> _Exercise directions_: What you return should be the exact lines from the one with "The height and width of the screenshot is (234, 278)." to the end of the records below, both included, and no pictures.

> _Materials provided_:

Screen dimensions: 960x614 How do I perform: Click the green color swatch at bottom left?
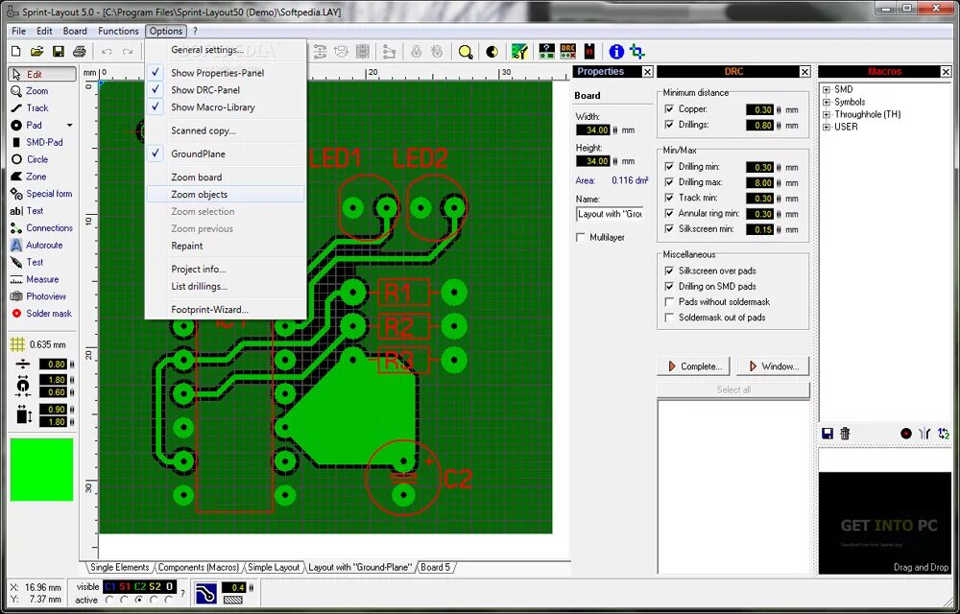tap(40, 470)
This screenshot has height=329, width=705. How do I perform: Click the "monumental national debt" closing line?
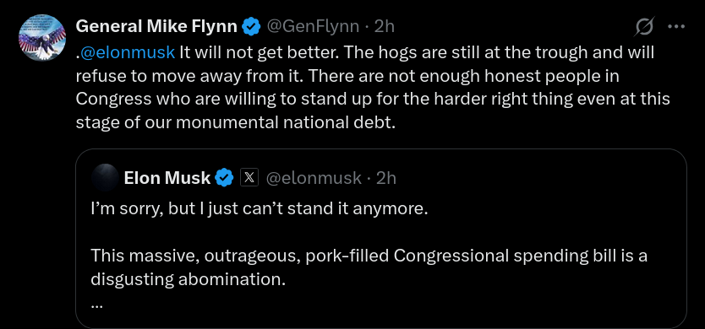(x=236, y=122)
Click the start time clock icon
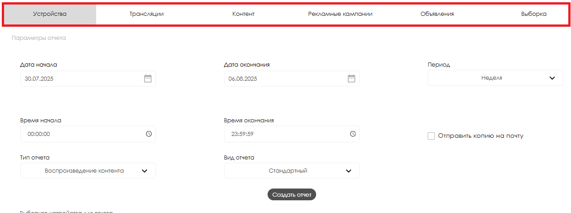The height and width of the screenshot is (213, 571). pos(149,134)
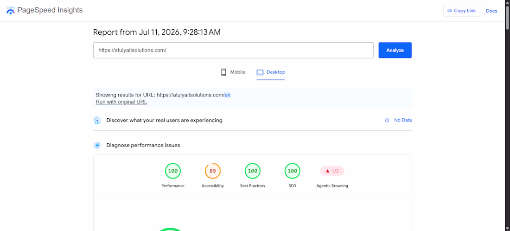Click the mobile phone icon

point(223,72)
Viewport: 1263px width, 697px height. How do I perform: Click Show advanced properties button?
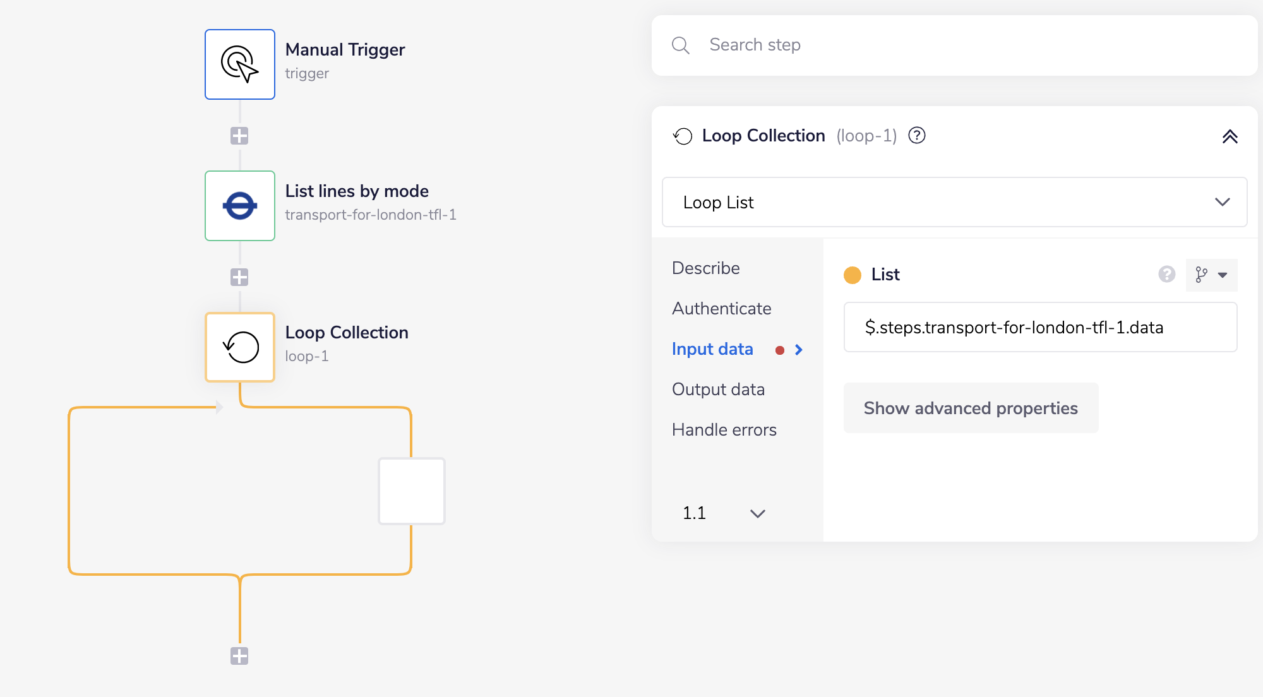[x=971, y=408]
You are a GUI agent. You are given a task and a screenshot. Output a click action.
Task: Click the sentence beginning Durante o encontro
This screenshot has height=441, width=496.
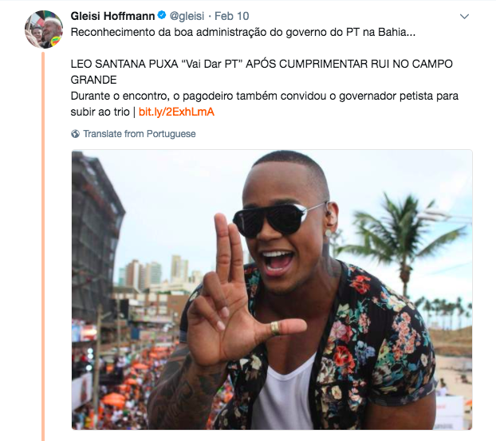click(x=265, y=104)
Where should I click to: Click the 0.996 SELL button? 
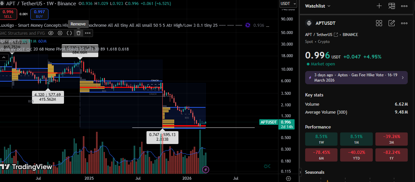(x=8, y=14)
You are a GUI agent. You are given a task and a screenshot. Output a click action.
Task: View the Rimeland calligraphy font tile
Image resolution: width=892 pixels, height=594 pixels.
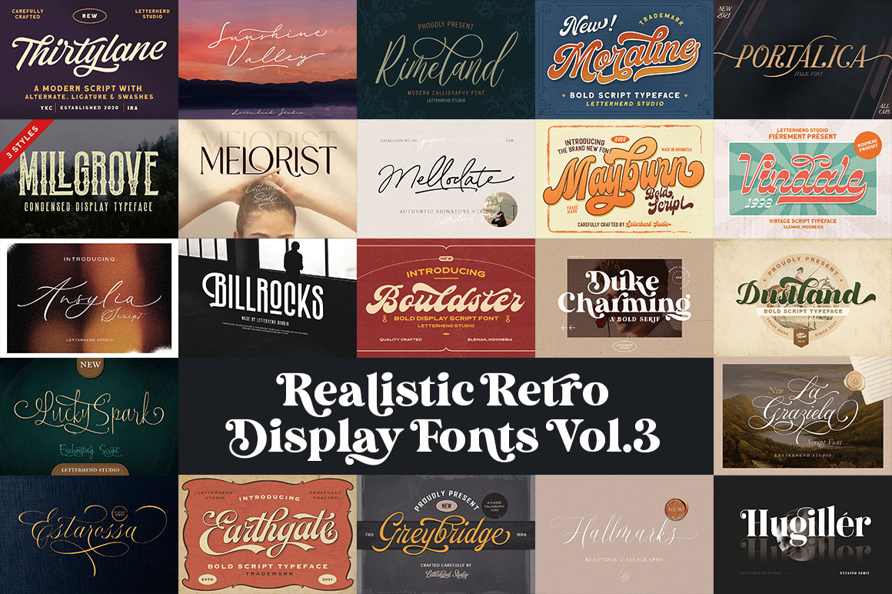[x=446, y=58]
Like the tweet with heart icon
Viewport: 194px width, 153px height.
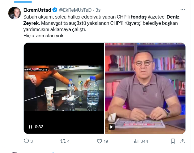pos(99,141)
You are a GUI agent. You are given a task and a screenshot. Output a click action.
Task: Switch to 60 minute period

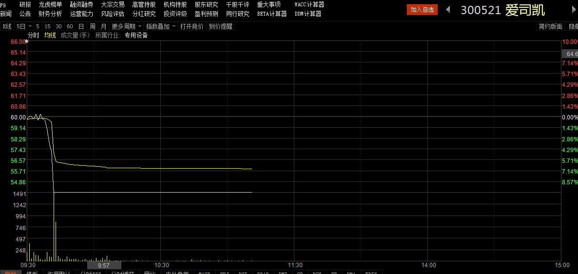pos(70,26)
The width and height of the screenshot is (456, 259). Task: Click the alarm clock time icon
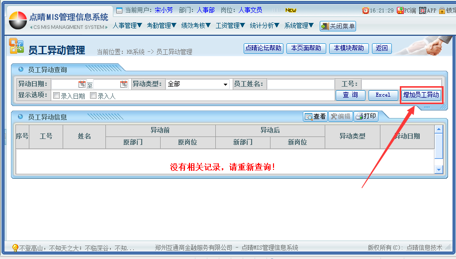point(365,10)
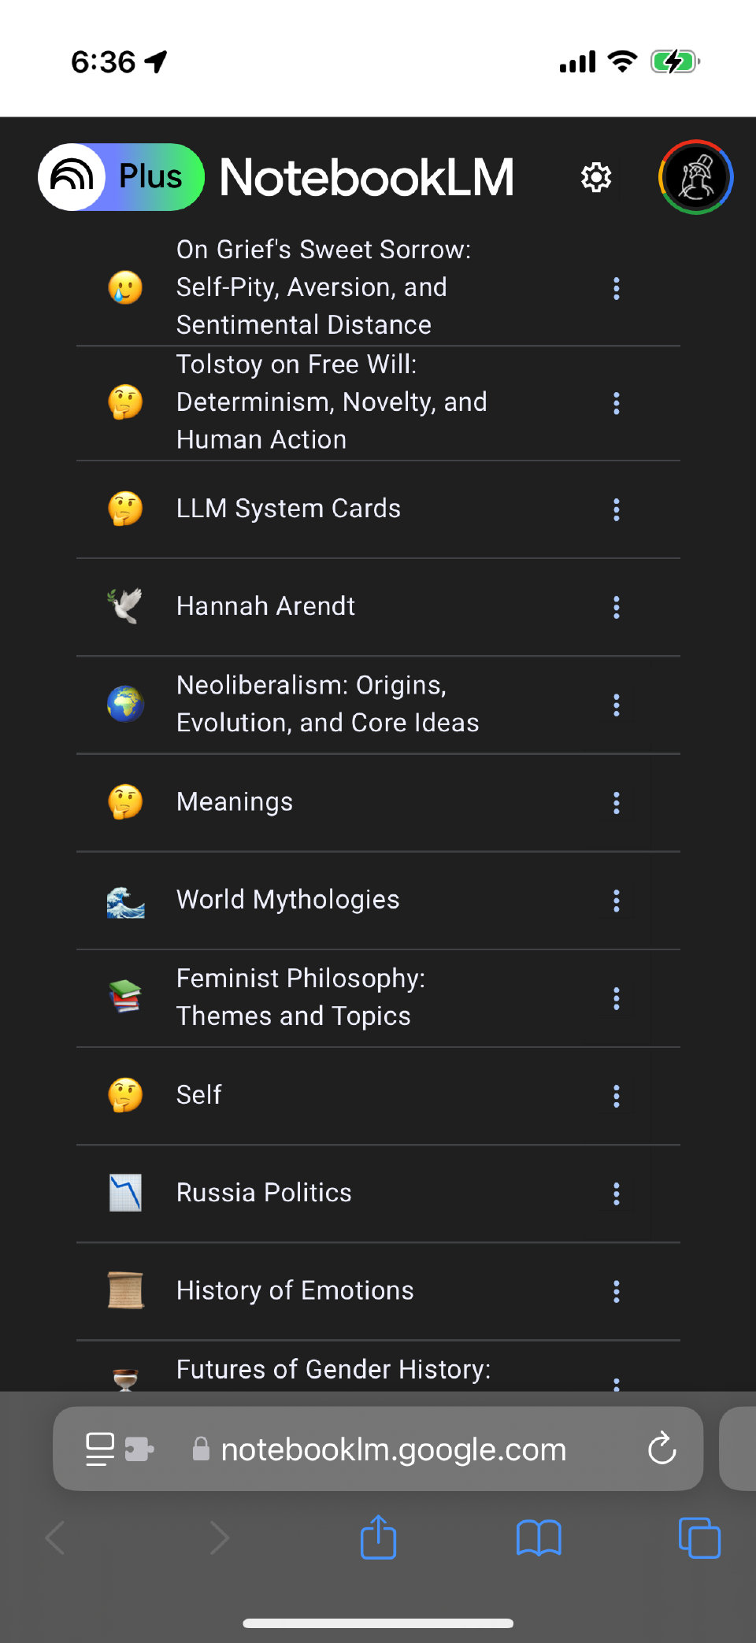
Task: Open Safari share sheet
Action: 378,1538
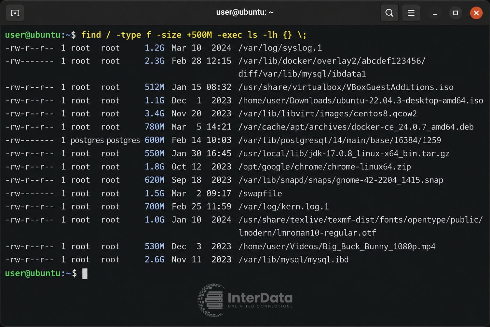Click the Big_Buck_Bunny_1080p.mp4 file path

(x=337, y=247)
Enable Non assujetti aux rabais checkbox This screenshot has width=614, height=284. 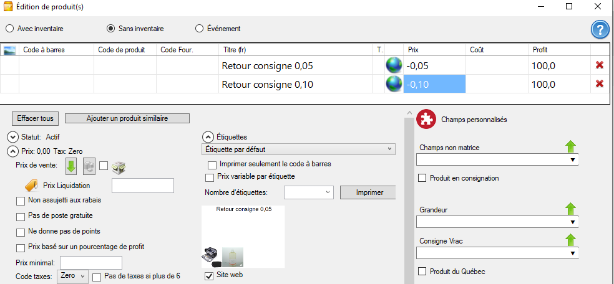pyautogui.click(x=21, y=201)
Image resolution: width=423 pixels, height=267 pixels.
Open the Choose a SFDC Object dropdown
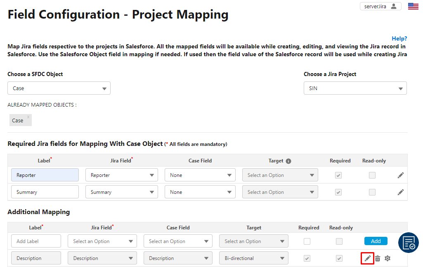59,88
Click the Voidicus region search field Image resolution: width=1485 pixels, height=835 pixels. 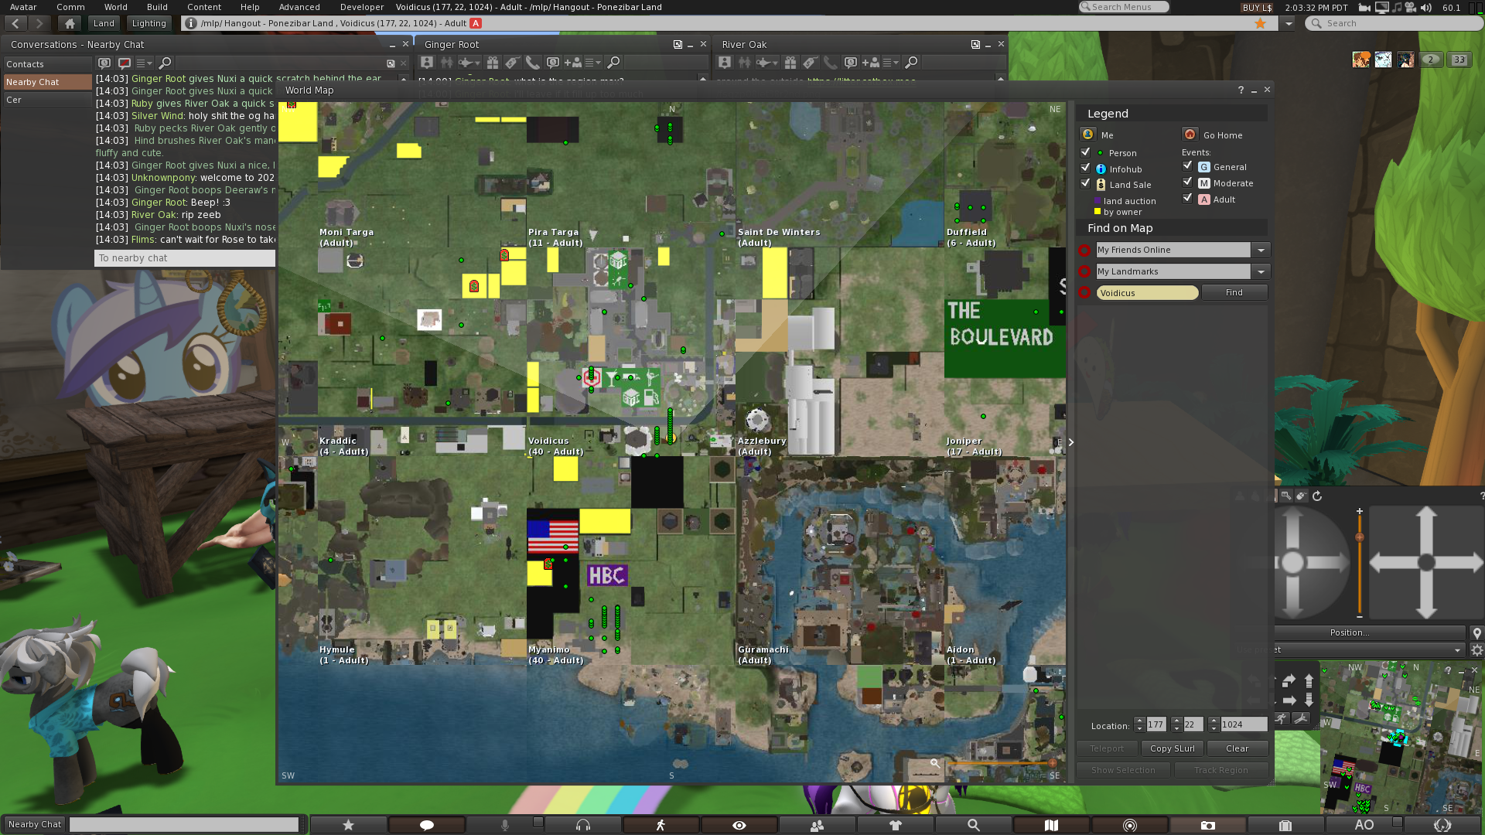(x=1147, y=293)
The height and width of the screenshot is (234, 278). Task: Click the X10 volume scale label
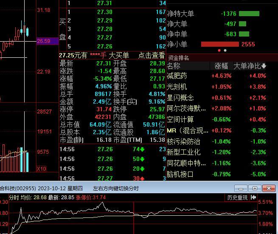coord(41,169)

> _Solution below_:
The height and width of the screenshot is (234, 278). Task: Click the X10 volume scale label
coord(41,169)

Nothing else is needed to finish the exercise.